* **What you have to do**:
Return, exactly and with nothing added, the line with "Open the black Garena taskbar icon" together with all lines after it through the end of the data below. No pictures belong in the copy.

* **Saved entries**:
--------------------------------------------------

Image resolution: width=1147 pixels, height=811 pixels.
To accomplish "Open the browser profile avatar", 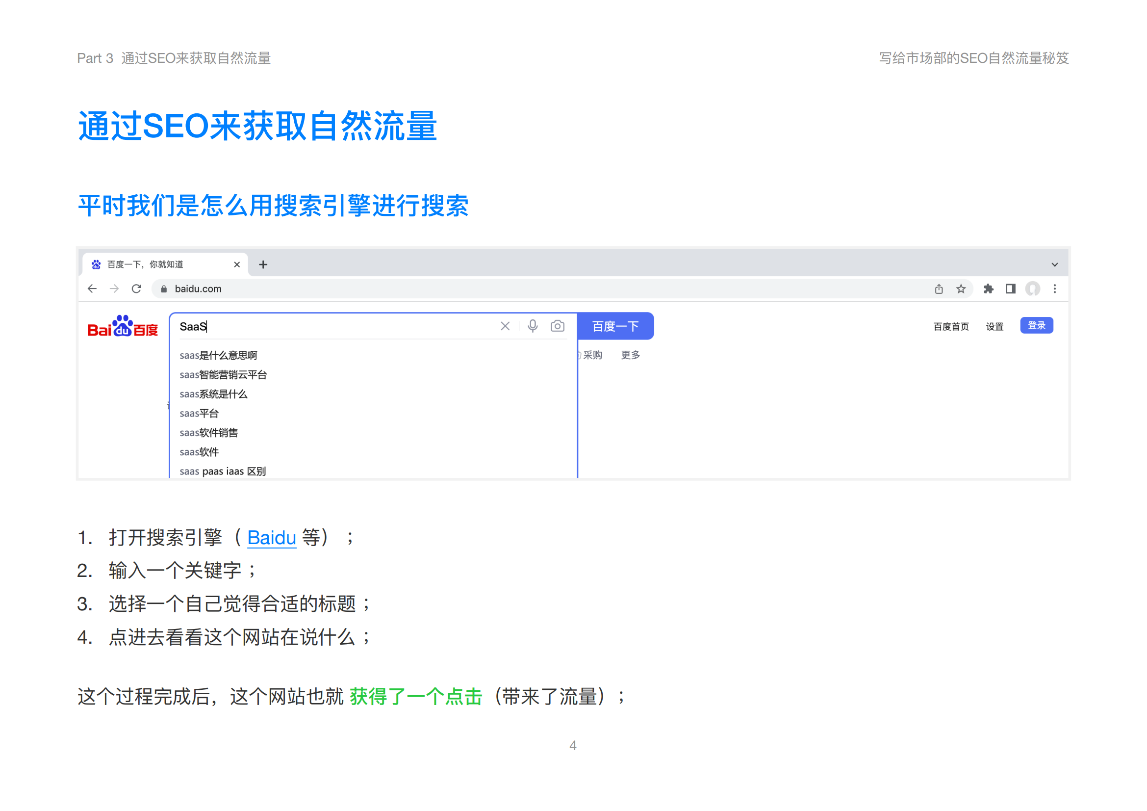I will pos(1032,289).
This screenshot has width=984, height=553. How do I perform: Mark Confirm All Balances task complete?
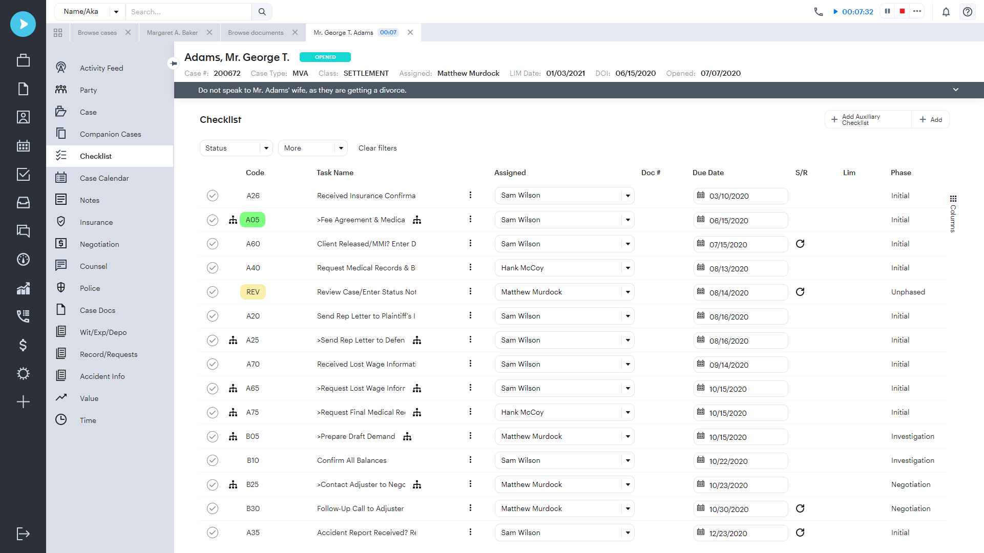click(213, 460)
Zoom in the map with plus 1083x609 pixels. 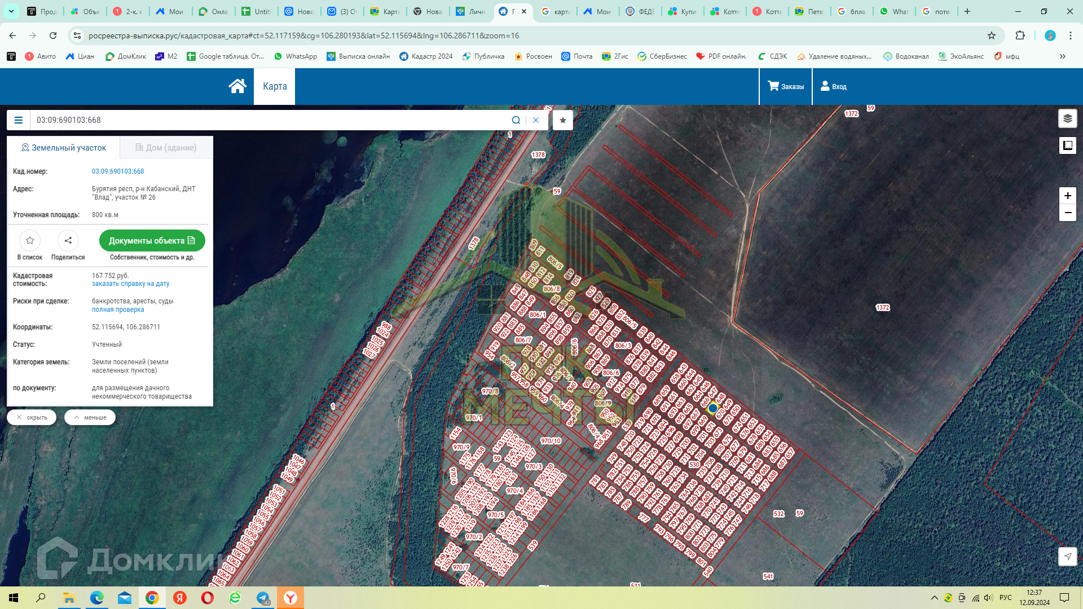[x=1067, y=196]
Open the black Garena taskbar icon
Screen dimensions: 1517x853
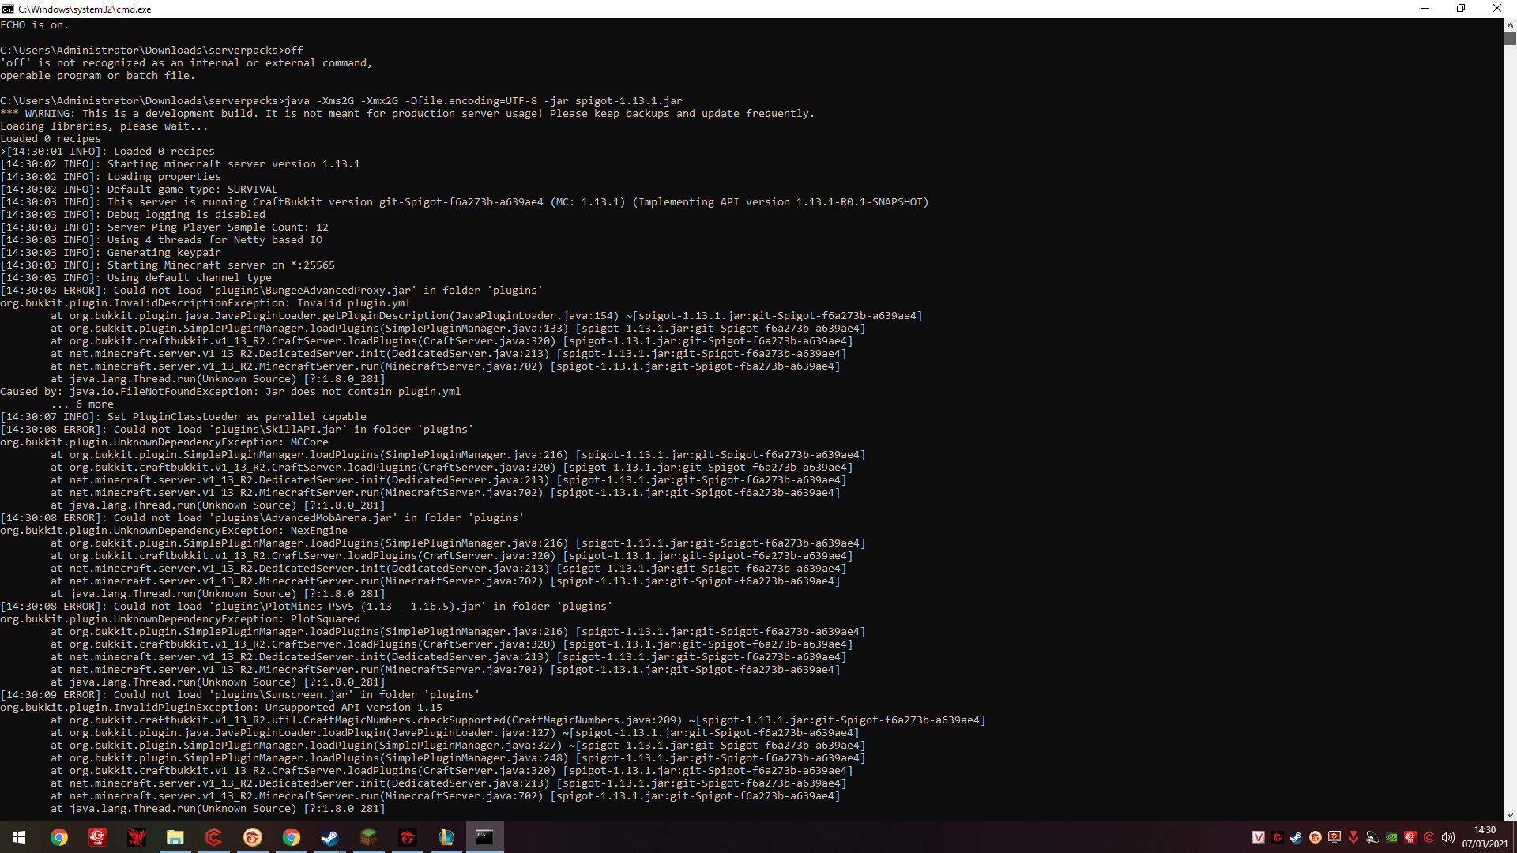click(407, 837)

--------------------------------------------------

* **Completed task**:
Open the black Garena taskbar icon
Screen dimensions: 1517x853
click(407, 837)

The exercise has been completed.